In the Nineties I was ready to really start hitting the publishing road. It was a time of unusual opportunity for small press publishing. And a lot of money was there to be made for those who took advantage.

There are several reasons why I released no comic books in this time period, which I won't go into here. The dedication in the front of the Wild Stars: Book of Circles graphic novel tells as much of the story as I should. Instead, I'm going to focus on the positive as best I can, considering the times.

In retrospect, the Nineties turned out to be a pretty terrible time for comics. The decade started out as a Boom period, but, like with the Black & White Boom and Bust of the Eighties, the Bust was quick to follow.

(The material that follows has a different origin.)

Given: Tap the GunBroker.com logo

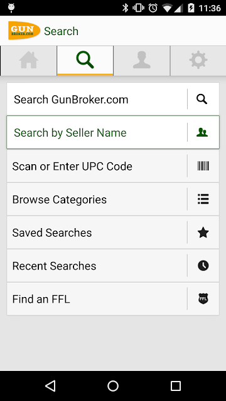Looking at the screenshot, I should [x=24, y=31].
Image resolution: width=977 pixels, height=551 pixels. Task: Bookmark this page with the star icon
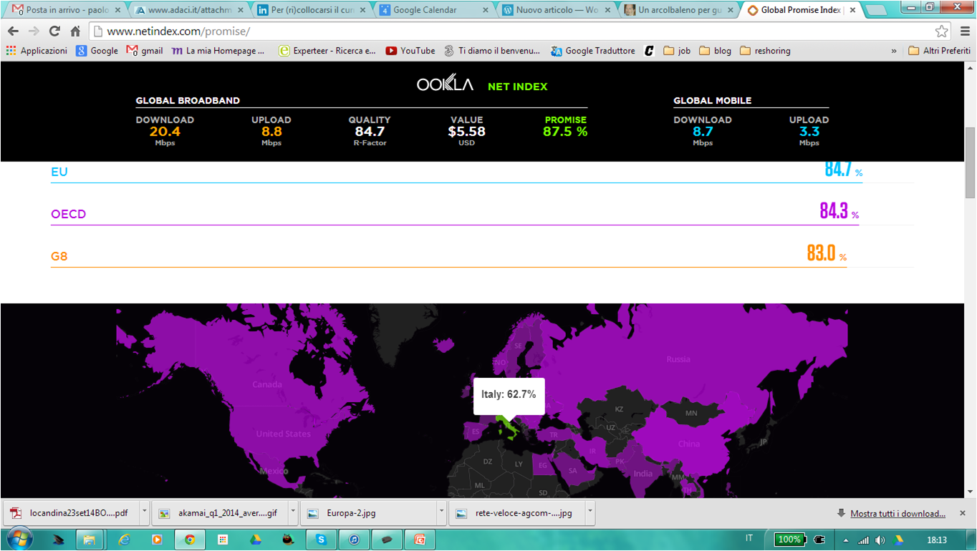pyautogui.click(x=941, y=31)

Current wholesale value for books published during this turbulent time runs about four cents a copy. Or by the pound or by the gallon. Certain ones I've actually burned in my fireplace. Quality and thin content had a lot to do with this. Massive overproduction was another big part of it. Combine this with what one fellow Overstreet Price Guide Advisor and columnist for The Comics Buyer's Guide estimated to be nearly twelve-thousand failed comic book stores over a ten year period, and the market is still glutted today.

No Golden Age here. Definitely a Dark Age.

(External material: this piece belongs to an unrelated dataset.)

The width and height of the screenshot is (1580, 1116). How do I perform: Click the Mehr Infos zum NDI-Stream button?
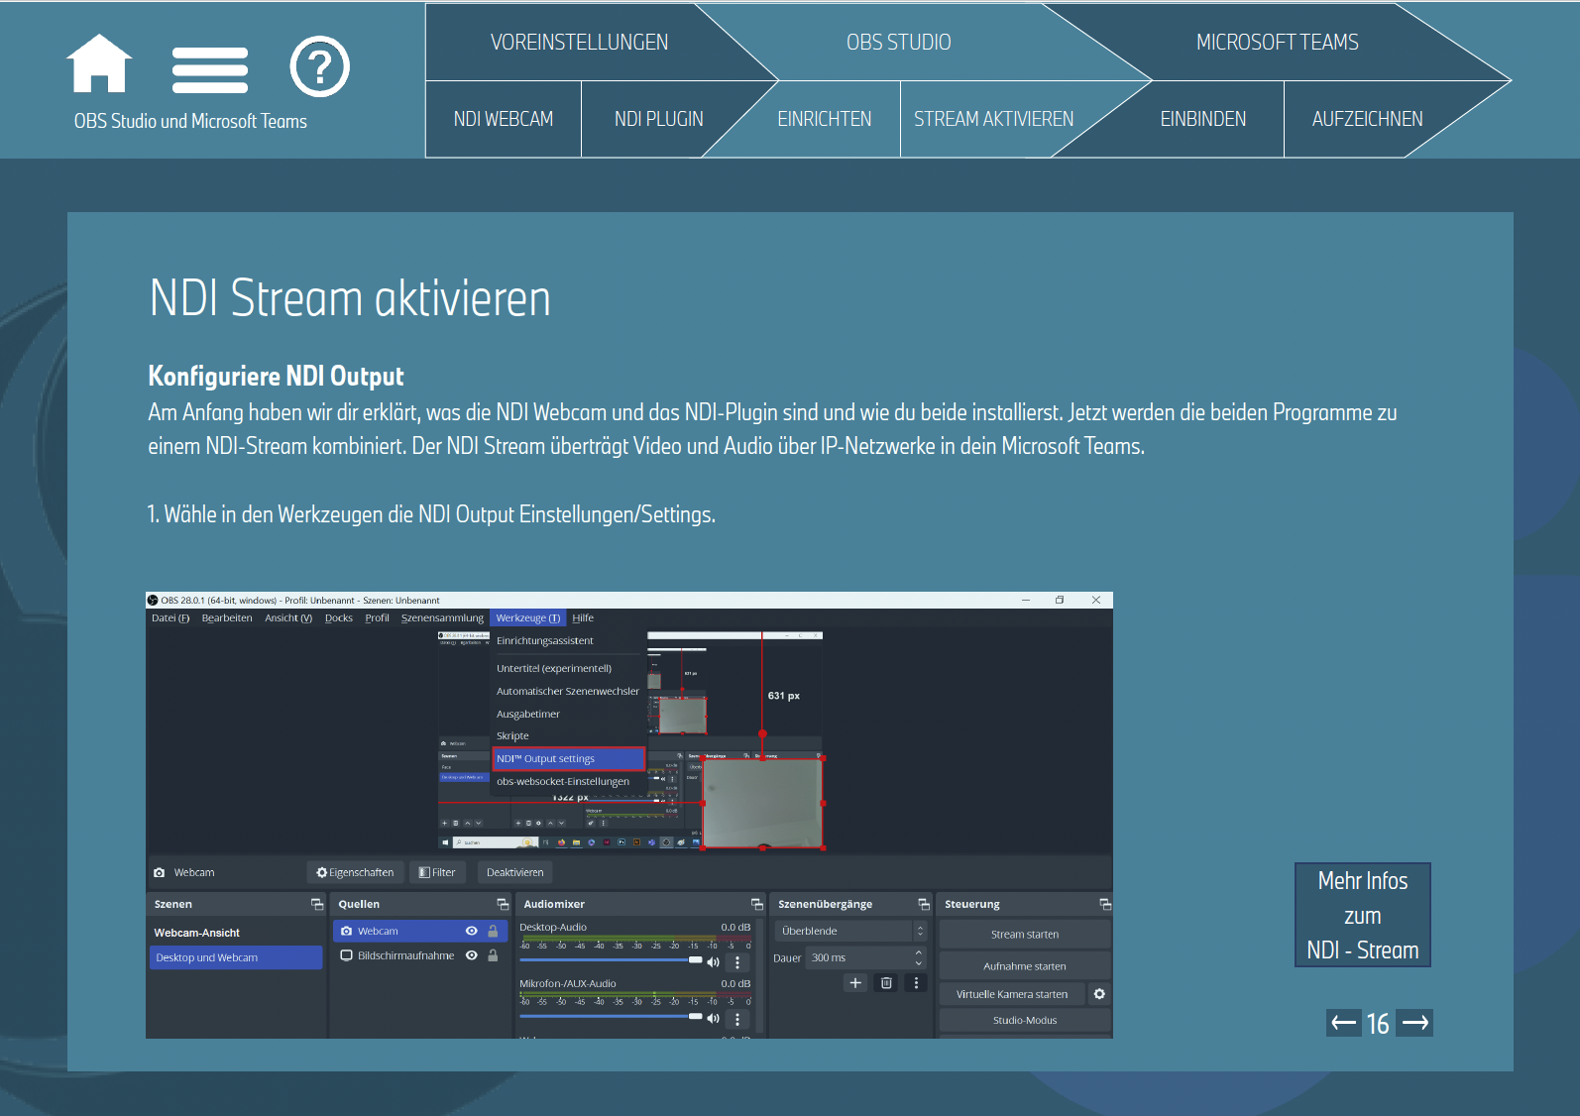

But that doesn't mean I quit working on Wild Stars.

Still determined to draw the comic myself, and hoping to overcome the print industry's reproduction limitations, I tried a new art process and switched to using duo-shade art paper.

Duo-shade was once a main staple of newspaper cartoonists. Once the inking part of the process is completed, gray tones can be created by using a combination of two liquids, which brought out different types of shading. It made for quick work.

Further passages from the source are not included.